Planification stratégique et suivi financier

Quelle organisation, quel process, quels outils ?

Publié le 19 janvier 2018 à 15h16    Mis à jour le 27 juillet 2021 à 11h40

La fonction finance est aujourd’hui au cœur des process de planification stratégique des entreprises. A l’occasion de la table ronde organisée par Anaplan et Option Finance, quatre experts reviennent sur la transformation de la fonction finance : Olivier Casanova, chief financial officer, Tereos, Thomas Baumgartner, directeur financier, Mersen, Eric Clogenson, ancien CFO, Coca-Cola European Partners France et Nadine Pichelot, VP Finance EMEA, Anaplan.

Au sein de vos entreprises, de quelle façon la transformation de la fonction finance peut-elle permettre de repenser la planification ? Pour ce faire, quels outils utilisez-vous ?

Olivier Casanova, chief financial officer, Tereos : Le groupe Tereos (ex-Béghin Say, NDLR), est une coopérative aujourd’hui présente dans 17 pays, avec notamment une présence importante en Asie et au Brésil. Au quotidien, nous opérons sur un marché de commodités, le prix du sucre est fixé à New York en fonction des échanges mondiaux. Dans ces conditions, il nous est difficile de réfléchir à la mise en place d’un plan stratégique à court ou moyen termes. En effet, l’évolution du cours du sucre dépend de nombreux paramètres qu’il est très difficile d’anticiper, à l’instar des conditions météorologiques ou des capacités de production. L’exercice financier n’est donc que la traduction chiffrée des plans opérationnels. Nous ne pouvons réaliser des projections financières à horizon trois ou cinq ans. Nous avons donc opté pour une approche par scénarios. Nous travaillons sur Excel, cependant, à terme, nous n’excluons pas d’utiliser d’autres outils, comme celui proposé par Anaplan. Ce type de solutions peut nous apporter davantage de flexibilité, notamment en termes de robustesse des hypothèses utilisées.
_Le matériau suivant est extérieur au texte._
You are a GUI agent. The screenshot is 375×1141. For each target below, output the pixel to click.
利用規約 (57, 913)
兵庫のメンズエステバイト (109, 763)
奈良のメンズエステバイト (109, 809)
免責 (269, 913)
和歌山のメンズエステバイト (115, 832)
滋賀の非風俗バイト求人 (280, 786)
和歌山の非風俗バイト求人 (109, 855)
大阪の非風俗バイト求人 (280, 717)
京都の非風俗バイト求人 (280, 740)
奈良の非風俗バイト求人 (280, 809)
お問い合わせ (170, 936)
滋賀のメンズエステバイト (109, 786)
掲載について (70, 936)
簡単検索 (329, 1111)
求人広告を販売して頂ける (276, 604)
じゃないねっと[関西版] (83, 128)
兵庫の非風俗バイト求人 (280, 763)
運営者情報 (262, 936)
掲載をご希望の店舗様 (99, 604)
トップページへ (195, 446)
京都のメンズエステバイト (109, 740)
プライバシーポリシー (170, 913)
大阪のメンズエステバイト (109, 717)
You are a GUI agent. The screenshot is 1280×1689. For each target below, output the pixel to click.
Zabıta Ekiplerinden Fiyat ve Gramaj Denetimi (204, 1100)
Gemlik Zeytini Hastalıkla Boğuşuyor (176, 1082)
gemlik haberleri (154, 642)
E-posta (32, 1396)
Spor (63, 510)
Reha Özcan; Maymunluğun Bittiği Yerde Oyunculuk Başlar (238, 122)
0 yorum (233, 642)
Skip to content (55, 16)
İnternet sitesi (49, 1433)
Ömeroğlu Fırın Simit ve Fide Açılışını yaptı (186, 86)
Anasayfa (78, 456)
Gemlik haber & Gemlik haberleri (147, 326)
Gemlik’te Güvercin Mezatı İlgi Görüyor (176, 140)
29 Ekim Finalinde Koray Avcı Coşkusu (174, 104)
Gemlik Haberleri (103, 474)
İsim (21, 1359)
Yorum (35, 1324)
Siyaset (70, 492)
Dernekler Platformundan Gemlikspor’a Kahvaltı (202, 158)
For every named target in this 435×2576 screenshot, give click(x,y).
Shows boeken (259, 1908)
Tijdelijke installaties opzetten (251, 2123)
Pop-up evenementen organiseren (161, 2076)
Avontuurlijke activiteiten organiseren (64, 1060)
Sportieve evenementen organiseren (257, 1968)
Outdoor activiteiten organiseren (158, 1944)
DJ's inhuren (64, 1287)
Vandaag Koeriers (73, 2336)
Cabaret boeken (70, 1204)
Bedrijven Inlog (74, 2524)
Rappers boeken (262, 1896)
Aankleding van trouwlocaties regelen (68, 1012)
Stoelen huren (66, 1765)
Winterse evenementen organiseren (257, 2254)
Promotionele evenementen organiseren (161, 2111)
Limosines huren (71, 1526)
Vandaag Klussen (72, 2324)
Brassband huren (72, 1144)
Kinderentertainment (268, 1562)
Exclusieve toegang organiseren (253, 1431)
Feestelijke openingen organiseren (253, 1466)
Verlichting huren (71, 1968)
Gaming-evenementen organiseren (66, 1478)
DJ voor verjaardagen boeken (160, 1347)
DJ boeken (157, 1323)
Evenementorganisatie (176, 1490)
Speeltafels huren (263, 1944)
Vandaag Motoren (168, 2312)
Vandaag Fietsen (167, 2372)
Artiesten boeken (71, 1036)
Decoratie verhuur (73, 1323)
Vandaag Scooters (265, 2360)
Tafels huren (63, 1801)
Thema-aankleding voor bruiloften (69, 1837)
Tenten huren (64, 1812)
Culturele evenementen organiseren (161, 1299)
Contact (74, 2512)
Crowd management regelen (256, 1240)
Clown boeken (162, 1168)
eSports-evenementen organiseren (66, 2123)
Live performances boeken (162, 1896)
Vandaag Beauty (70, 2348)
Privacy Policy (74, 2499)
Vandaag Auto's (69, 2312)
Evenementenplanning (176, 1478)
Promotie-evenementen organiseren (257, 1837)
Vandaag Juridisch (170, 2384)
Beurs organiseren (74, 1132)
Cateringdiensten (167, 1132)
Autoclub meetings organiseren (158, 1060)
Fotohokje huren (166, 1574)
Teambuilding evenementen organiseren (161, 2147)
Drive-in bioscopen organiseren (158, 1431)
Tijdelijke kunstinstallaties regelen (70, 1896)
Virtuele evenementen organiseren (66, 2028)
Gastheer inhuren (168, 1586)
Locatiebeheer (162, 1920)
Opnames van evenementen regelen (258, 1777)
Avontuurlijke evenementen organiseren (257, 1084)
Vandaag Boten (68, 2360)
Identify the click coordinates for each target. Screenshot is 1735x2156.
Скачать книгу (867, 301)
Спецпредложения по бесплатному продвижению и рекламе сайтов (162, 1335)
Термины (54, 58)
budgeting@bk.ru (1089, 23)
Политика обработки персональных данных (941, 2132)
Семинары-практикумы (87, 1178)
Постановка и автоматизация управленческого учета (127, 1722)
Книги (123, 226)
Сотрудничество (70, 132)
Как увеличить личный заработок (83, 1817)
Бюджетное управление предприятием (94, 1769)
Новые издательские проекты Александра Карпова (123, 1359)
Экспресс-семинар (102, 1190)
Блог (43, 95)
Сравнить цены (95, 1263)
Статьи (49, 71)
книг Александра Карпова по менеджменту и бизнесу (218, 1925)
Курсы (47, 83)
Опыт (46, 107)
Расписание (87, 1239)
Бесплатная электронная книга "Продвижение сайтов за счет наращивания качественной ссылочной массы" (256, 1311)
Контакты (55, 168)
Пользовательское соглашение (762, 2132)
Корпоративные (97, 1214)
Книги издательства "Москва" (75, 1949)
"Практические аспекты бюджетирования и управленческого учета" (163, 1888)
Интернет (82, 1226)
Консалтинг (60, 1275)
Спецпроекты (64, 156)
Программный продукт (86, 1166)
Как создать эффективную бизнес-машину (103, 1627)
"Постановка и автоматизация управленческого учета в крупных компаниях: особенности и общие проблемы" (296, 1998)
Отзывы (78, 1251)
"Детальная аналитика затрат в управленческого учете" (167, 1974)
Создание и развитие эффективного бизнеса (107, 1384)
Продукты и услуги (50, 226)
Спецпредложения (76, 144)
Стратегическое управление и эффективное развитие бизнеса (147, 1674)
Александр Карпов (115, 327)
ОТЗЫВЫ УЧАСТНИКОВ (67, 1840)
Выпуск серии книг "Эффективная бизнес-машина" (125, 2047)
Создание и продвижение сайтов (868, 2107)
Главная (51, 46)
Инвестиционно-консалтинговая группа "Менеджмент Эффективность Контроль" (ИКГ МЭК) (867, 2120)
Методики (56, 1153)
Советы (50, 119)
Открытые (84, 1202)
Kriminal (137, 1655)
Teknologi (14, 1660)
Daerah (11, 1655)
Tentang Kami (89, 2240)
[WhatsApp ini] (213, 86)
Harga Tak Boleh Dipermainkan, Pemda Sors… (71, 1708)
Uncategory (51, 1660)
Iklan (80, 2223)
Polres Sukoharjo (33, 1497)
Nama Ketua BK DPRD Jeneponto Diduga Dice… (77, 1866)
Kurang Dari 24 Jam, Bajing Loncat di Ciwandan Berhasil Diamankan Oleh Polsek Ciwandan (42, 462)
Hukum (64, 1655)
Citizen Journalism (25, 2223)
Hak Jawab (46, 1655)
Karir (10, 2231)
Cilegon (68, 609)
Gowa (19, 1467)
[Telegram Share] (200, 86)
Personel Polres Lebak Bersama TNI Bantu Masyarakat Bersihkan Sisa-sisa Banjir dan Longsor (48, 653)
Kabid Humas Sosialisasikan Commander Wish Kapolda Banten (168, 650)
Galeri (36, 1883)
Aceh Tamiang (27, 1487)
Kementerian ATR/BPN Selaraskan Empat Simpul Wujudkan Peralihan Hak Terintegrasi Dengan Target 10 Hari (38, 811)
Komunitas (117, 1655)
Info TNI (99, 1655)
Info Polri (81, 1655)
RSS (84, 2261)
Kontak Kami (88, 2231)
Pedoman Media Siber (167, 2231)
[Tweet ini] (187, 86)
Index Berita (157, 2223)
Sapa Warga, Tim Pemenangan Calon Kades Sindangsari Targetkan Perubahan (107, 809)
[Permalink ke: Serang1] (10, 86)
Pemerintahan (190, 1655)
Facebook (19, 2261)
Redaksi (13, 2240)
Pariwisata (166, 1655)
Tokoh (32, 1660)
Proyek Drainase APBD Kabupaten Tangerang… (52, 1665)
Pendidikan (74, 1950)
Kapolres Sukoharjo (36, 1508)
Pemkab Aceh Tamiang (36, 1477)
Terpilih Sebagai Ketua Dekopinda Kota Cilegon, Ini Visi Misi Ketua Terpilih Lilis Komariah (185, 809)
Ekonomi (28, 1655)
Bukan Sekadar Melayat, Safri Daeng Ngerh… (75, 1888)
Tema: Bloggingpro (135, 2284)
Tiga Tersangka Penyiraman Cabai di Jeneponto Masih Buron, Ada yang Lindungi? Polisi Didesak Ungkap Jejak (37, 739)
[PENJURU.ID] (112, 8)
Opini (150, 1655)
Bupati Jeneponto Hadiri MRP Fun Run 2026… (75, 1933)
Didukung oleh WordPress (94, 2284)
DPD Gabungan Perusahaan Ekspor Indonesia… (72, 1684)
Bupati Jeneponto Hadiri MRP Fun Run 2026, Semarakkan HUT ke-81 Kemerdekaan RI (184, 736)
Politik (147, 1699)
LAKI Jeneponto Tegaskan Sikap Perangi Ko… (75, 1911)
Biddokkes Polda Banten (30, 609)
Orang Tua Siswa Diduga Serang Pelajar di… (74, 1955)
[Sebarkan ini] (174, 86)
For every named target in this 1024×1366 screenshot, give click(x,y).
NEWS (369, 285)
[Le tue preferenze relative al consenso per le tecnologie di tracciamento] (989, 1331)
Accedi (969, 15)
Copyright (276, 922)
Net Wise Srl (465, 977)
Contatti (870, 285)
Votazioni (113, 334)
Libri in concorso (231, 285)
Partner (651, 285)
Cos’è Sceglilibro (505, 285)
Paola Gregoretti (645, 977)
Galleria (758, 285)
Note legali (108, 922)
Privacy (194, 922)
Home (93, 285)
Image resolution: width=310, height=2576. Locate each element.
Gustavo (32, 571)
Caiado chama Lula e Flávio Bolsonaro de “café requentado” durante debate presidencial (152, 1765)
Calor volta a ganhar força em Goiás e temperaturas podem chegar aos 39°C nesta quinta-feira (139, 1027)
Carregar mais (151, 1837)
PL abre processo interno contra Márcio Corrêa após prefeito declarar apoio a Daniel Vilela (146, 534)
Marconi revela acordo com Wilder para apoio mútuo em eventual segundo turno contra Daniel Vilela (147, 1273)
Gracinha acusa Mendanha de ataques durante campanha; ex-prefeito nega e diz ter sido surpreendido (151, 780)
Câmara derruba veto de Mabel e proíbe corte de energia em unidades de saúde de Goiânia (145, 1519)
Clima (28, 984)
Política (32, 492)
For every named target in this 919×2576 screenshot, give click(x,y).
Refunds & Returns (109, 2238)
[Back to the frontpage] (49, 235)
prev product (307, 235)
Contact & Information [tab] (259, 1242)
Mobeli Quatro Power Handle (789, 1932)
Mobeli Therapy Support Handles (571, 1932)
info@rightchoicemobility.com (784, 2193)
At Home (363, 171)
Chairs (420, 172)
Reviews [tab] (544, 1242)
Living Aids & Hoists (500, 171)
Thomas Baumgartner, directeur financier, Mersen : Mersen est un groupe spécialisé dans les composants électroniques insérés dans les process de fabrication de nos clients. Anciennement groupe Carbone Lorraine, nous totalisons aujourd’hui 6 000 salariés pour un chiffre d’affaires de 800 millions d’euros. Nous opérons aujourd’hui dans 35 pays, via 53 sites de production. Nous ne réalisons ainsi que 10 % de notre chiffre d’affaires en France. Pour superviser une telle production, la planification stratégique est une étape indispensable. Nous mettons ainsi en place des réunions stratégiques régulières. Sur le plan financier, nous réalisons notre business plan en juin à partir du budget livré au mois de décembre. Nous travaillons également à l’élaboration de scénarios réalisés à partir des stratégies ressources humaines et industrielles. Ces différents éléments vont nous permettre de livrer des prévisions sous forme de fourchettes de valeur. Plus nous avançons dans le temps, moins il nous est possible de livrer des prévisions fiables. Nous allons donc donner des ordres de grandeur qui vont ensuite permettre de fixer un cap. Du côté des outils, nous utilisons pour l’heure des solutions classiques, à l’instar des logiciels Excel et Power Point.

Eric Clogenson, ancien CFO, Coca-Cola European Partners France : La préparation du plan stratégique est essentielle dans la vie d’une entreprise. La finance y joue un rôle central en lien étroit avec les acteurs clés en co-produisant le plan stratégique. Les évolutions actuelles (business et technologiques) permettent d’apporter plus de données externes, d’analyses de sensibilité, et d’agilité.  Côté outils, les solutions simples, à l’instar d’Excel et de Power Point, restent encore très utilisées par les entreprises.

En qualité de conseil et de fournisseur de solutions, Anaplan a aujourd’hui un poste d’observateur privilégié. Quelle est votre appréciation des plans stratégiques pilotés par la fonction finance ?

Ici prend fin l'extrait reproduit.